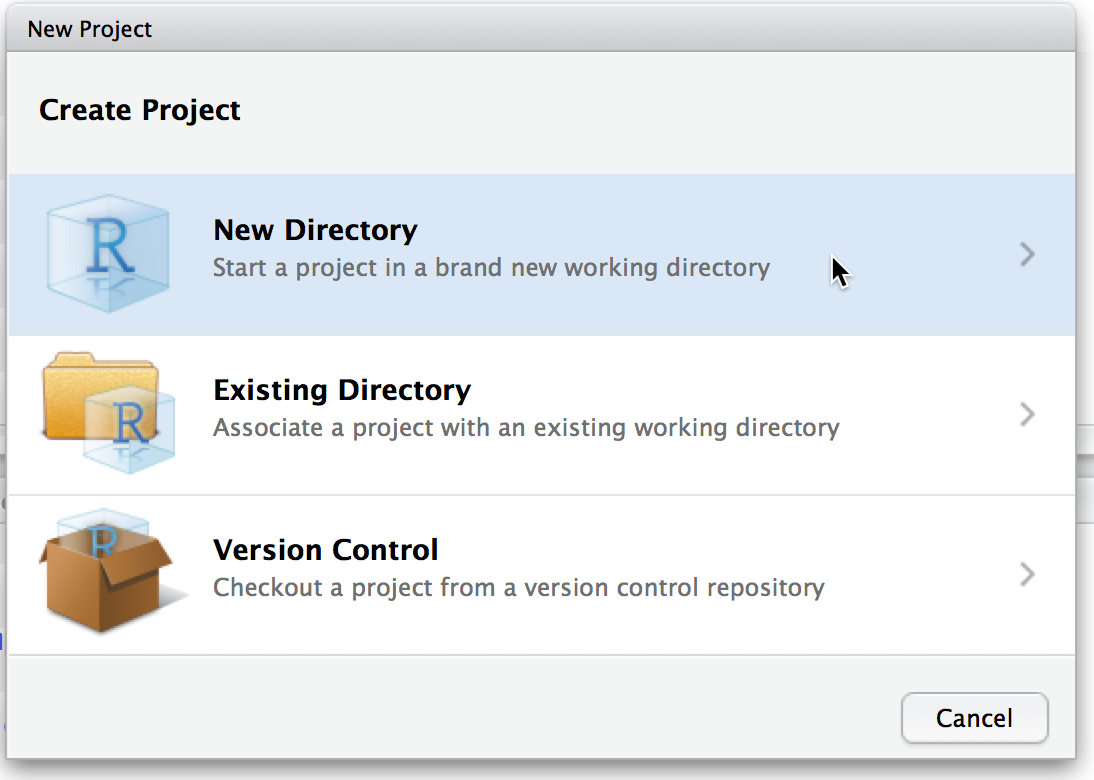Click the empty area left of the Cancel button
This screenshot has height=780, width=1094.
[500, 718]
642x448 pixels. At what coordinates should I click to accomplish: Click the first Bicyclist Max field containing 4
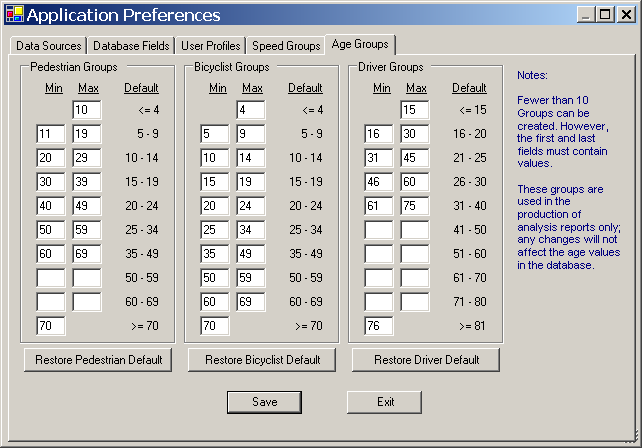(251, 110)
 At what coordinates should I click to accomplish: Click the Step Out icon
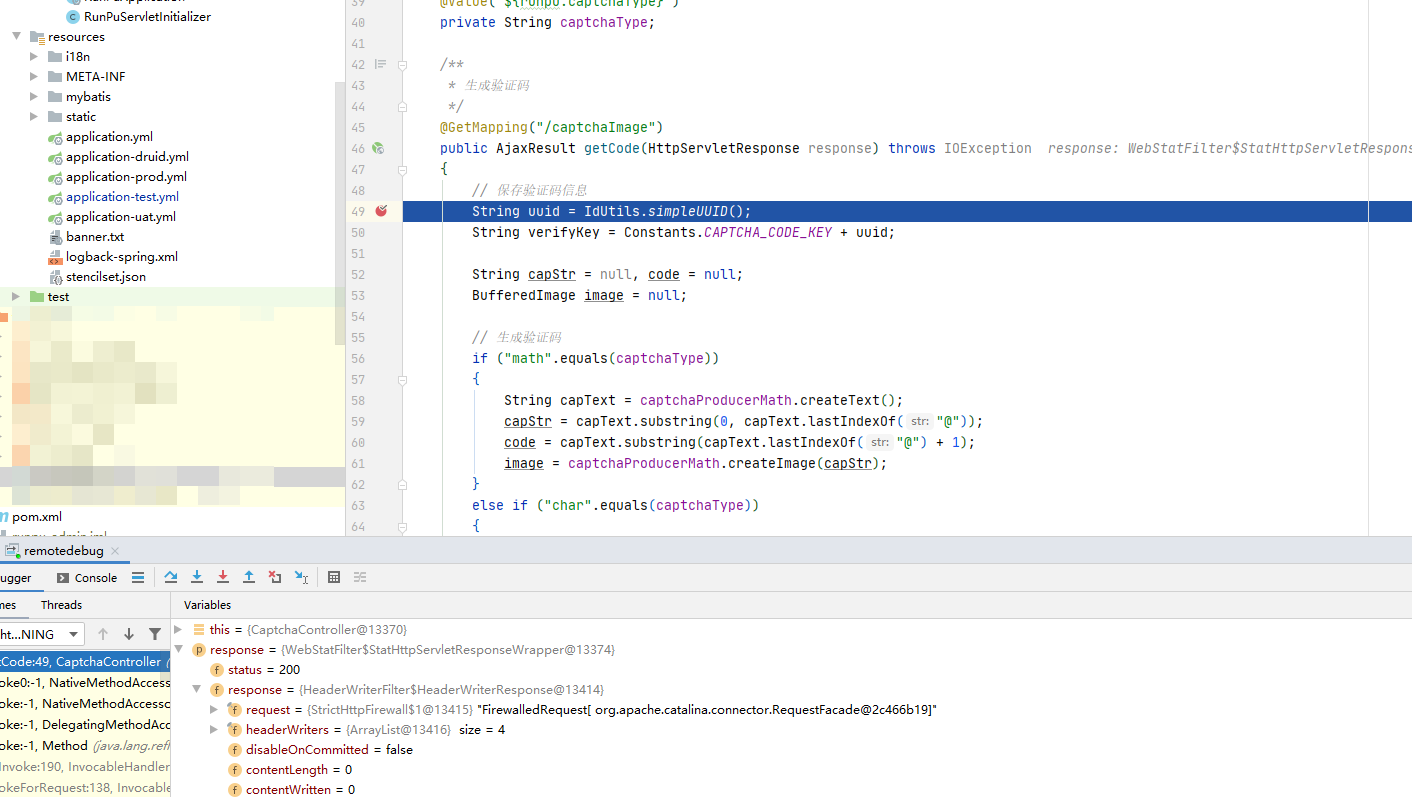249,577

What you need to do:
Exclude every picture, then return precisely the lines that run from the line containing "At what coordinates should I click to accomplish: Click the Step" through the end of the entries above.

Written response:
 At what coordinates should I click to accomplish: Click the Step Out icon
249,577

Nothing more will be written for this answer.